**GIVEN TEXT**
━━━━━━━━━━━━━━━━━━━━
February 25, 2012 (Aljazeera and Agencies)
February 25, 2012 (Aljazeera and Agencies)
The Syrian military has extended its bombardment of the opposition-held Bab Amr district of Homs into a fourth week as the Red Cross tried to evacuate more distressed civilians from the city.
Dozens of people were killed in Homs and elsewhere in Syria on Saturday, according to the Local Co-ordination Committees activist network.
Deploring the outcome of an international “Friends of Syria” conference held on Friday in Tunisia, opposition activists said the world had abandoned them to be killed by forces loyal to President Bashar al-Assad.
“They [world leaders] are still giving opportunities to this man who is killing us and has already killed thousands of people,” Nadir Husseini, an activist in Bab Amr, said.
The International Committee of the Red Cross (ICRC) said it had resumed negotiations with the Syrian authorities and the opposition to enable more civilians to be brought to safety.
Husseini said people in Bab Amr were suspicious of the ICRC’s local partner, the Syrian Arab Red Crescent, and did not want to work with a group “under the control of the regime”.
The ICRC denied this, saying the Syrian Red Crescent was an independent organisation.
“Their volunteers are risking their lives on a daily basis to help everyone with no exceptions,” Hicham Hassan, ICRC spokesperson, said in Geneva.
The ICRC said the Syrian Arab Red Crescent had evacuated a total of 27 people from Bab Amr on Friday.
The injured were taken to a privately owned local hospital, the Red Cross said.
No men, however, chose to leave, fearing arrest and torture if they left, Al Jazeera’s James Bays reported from Beirut.
“There have previously been allegations that people have been taken from those hospitals and taken to prisons, and that people have even been tortured, we’ve been told, in the hospitals,” Bays said.
The ICRC announced on its official Twitter feed on Saturday afternoon that, together with the Syrian Arab Red Crescent, it was negotiating for a ceasefire that would allow all the wounded and sick in need of urgent care to be evacuated.
━━━━━━━━━━━━━━━━━━━━
**COLLECTED MATERIAL**
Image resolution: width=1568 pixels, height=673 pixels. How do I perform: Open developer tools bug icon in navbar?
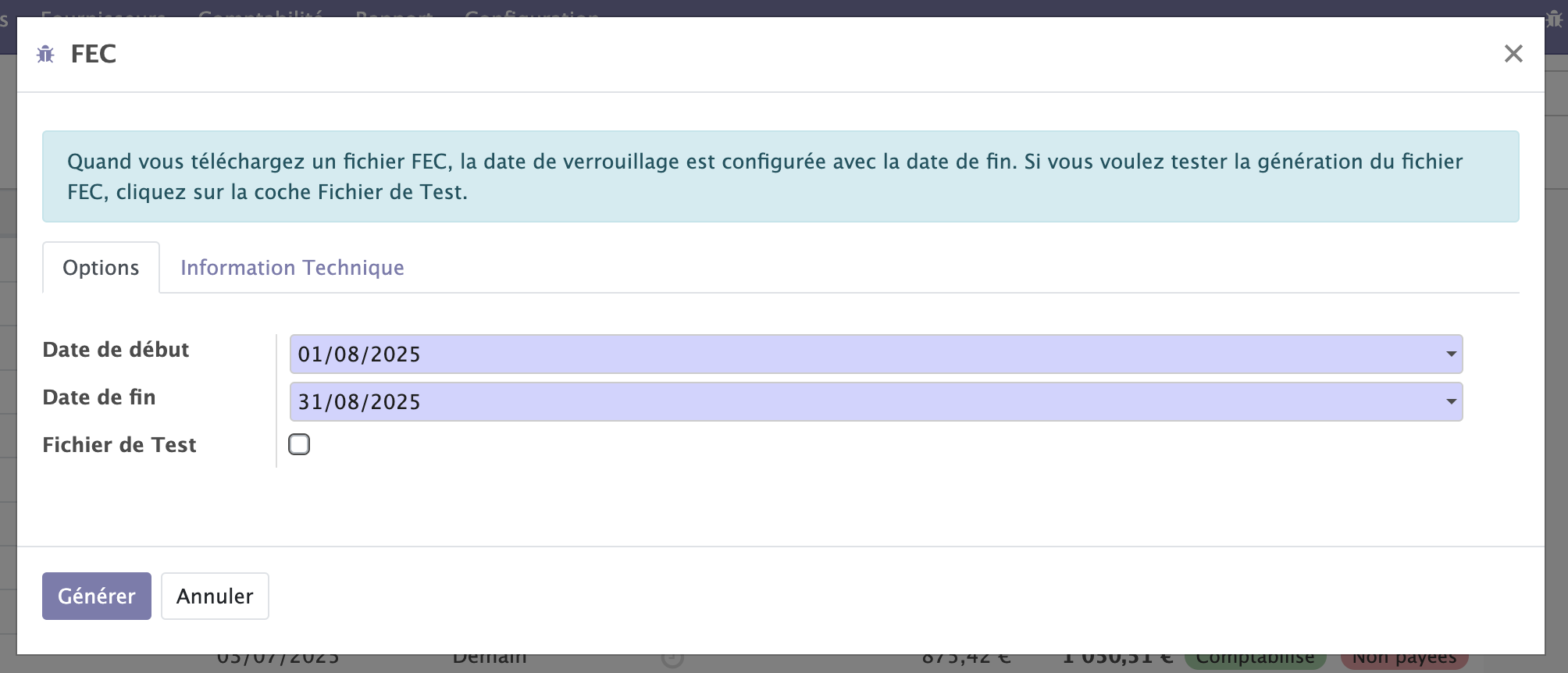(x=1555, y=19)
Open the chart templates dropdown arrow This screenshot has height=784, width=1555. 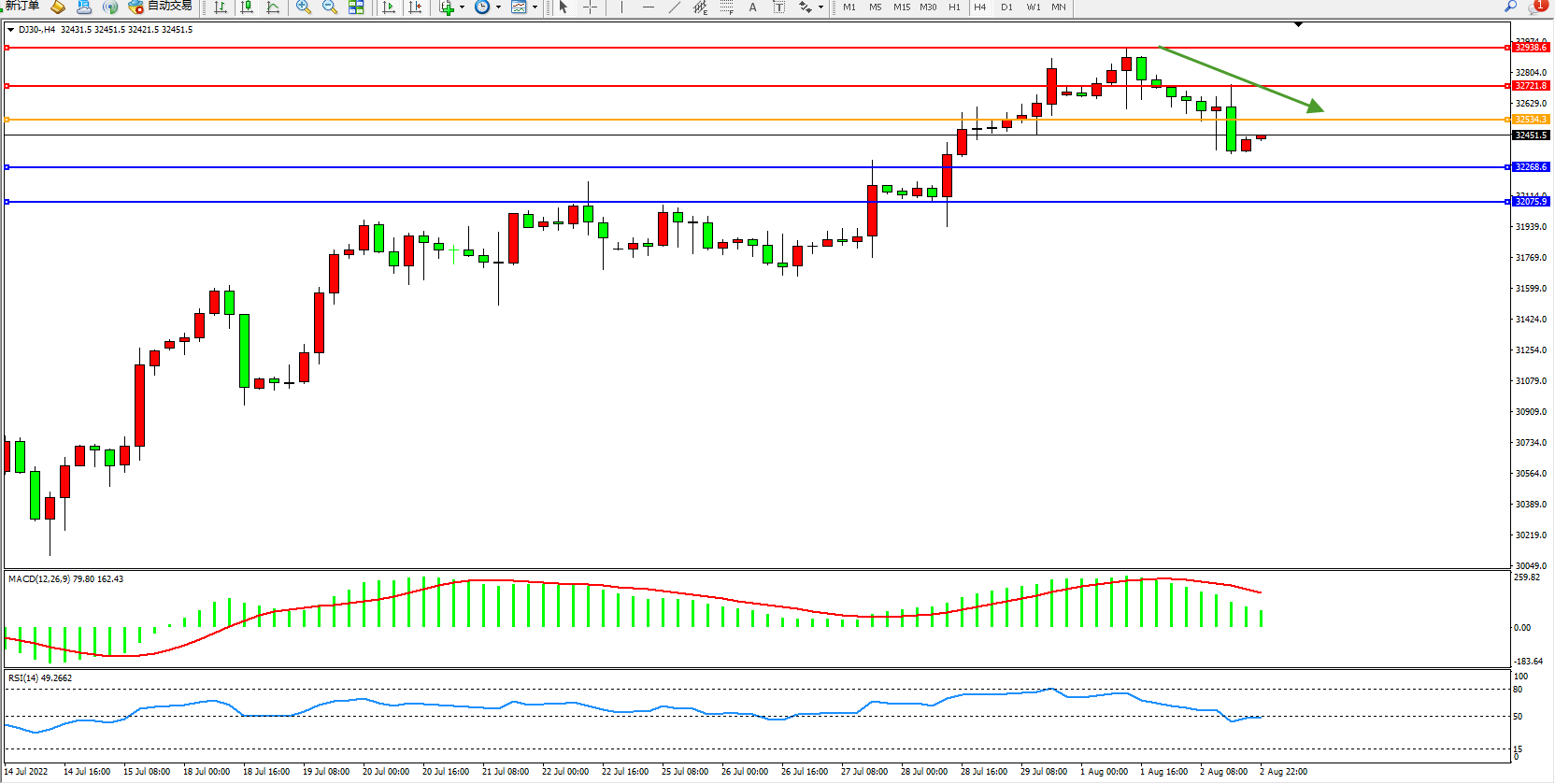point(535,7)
━━━━━━━━━━━━━━━━━━━━
**WHAT IS NEEDED**
Continue the news report on the bombardment of Homs from the point where it stops.

**REPLY**
Two injured foreign journalists and the bodies of two others who died in a shelling attack on a media centre on Wednesday were not among those taken out of Bab Amr on Friday.
Syria’s foreign ministry accused “armed groups” of refusing to hand them over, but sources told Al Jazeera that the journalists had refused to leave of their own volition.
Edith Bouvier, a 31-year-old freelance journalist for Le Figaro, the French newspaper, has two fractures in her femur.
The other surviving journalist, the British Sunday Timesphotographer Paul Conroy, escaped from the attack with minor leg injuries. On Thursday, Bouvier and Conroy appeared in a video posted on YouTube, asking to be evacuated for medical treatment.
The pair refused to be evacuated by the Syrian Red Cross on Friday, until they were guaranteed a diplomatic or ICRC escort.
They also said they would not go until a so-called humanitarian corridor had been opened for all in injured Syrians in the city, given that many had been injured for up to a month without any access to proper medical care.
Civilians have reported desperate conditions in Bab Amr.
“We have hundreds of wounded people crammed into houses,” Husseini, the activist, said. “People are dying from lack of blood because we just don’t have the capability of treating everyone.”
The Tunis conference was intended to increase diplomatic pressure on Assad to end an almost year-long crackdown on opponents of his 11-year rule in which thousands of Syrians have been killed.
Hillary Clinton, the US secretary of state, said Assad would be held to account for the bloodshed and sharply criticised Russia and China, which have blocked any UN measures against Syria.
But to beleaguered Syrians the speeches seemed remote.
A doctor in the restive town of Zabadani said: “I’m really frightened that after all these efforts we will still end up like Hama in 1982, killed while the world waits and watches.”
Assad’s father crushed an armed Islamist uprising in Hama 30 years ago, killing many thousands of civilians and razing parts of the city with tanks and artillery in a three-week assault.
“The people of Zabadani resent what happened in Tunis,” the doctor, who asked not to be named, said. “We need them to arm the revolution. I don’t understand what they are waiting for. Do they need to see half the people of Syria finished off first?”
Diplomacy is hamstrung because Russia and China, which did not attend the Tunisia meeting, oppose Security Council action and there is little appetite for military intervention in Syria.
In Bab Amr, activist Husseini said he had “lost faith in everyone but God”, but the uprising would go on regardless.
“The shelling is just like it was yesterday. We have had 22 days of this. The women and children are all hiding in basements,” he said, his words tumbling out in anger.
“No one would dare try to flee the neighbourhood, that is instant death. You’d have to get past snipers and soldiers. Then there is a trench that surrounds our neighbourhood and a few others. Then you have to go past more troops.”